Artist Chris Cole has spent his life exploring the relationship between two disparate worlds: machines and nature. To marry his two obsessions, Cole sculpts creatures with salvaged metal parts. Fish, birds, and reptiles have their defining features cut and formed in an industrial style that recalls the Steampunk movement’s fantastical mechanization.
Each of Cole’s sculptures feature moving parts. Birds gracefully flap their wings while fish swish their fins as if they’re navigating through treacherous water. These exquisite, fluid movements highlight the artist’s interest with functionality and aesthetics. “Understanding physics, and the way things work,” Cole explains, “has always been a fascination of mine.”

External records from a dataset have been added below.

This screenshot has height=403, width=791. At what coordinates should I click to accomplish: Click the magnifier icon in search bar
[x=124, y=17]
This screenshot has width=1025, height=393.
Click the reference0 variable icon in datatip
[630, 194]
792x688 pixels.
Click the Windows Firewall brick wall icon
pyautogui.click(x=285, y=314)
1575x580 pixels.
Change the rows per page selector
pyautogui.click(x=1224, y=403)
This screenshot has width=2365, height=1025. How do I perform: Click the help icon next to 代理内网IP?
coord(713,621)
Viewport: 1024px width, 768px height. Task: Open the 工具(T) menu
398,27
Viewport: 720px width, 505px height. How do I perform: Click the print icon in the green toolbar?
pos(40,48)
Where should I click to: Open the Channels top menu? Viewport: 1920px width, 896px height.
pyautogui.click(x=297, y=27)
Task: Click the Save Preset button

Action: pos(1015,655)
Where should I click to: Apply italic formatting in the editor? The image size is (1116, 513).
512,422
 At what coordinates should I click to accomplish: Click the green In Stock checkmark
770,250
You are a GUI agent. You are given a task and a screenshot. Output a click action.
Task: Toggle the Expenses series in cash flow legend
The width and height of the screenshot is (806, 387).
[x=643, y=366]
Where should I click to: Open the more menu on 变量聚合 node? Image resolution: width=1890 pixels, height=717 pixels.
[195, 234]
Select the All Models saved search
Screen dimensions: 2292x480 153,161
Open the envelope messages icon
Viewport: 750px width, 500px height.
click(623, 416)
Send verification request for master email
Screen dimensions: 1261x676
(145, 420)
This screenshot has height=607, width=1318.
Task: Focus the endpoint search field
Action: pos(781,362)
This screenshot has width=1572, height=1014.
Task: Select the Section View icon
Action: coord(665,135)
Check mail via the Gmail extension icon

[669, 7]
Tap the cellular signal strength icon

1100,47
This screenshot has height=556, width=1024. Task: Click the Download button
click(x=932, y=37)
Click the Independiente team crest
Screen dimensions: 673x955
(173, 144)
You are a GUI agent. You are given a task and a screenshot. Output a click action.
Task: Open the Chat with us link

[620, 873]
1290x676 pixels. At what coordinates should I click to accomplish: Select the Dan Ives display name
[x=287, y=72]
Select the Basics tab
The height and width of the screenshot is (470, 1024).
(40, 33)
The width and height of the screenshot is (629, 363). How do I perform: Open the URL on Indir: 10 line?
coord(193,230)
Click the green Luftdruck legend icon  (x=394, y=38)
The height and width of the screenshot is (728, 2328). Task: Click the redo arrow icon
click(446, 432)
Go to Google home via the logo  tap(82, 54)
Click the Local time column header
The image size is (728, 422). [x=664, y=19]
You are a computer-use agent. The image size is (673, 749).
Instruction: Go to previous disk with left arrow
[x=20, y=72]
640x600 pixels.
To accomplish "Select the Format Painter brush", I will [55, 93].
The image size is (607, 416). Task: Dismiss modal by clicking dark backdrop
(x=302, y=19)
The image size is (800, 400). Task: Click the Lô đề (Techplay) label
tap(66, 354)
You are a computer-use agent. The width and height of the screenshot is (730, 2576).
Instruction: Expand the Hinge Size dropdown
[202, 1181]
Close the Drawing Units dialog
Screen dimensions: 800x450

To create his contemporary works, Cole looks back to the 19th century. “My sculptures are heavily influenced by the visionaries of the Industrial Revolution,” he writes. “The quest for flight, the ceaseless desire for faster, more versatile and efficient transportation relied undeniably on the workings of the natural world.” Although he has a reverence for these advances, Cole fears we’ve become too disconnected with Mother Nature. “My work, therefore, considers a regression from mechanism back to organism.” It also serves as a reminder of what we miss while we sit inside with our devices—instead of looking at a bird on the screen, we could walk outside and see the fluttering of one in real life.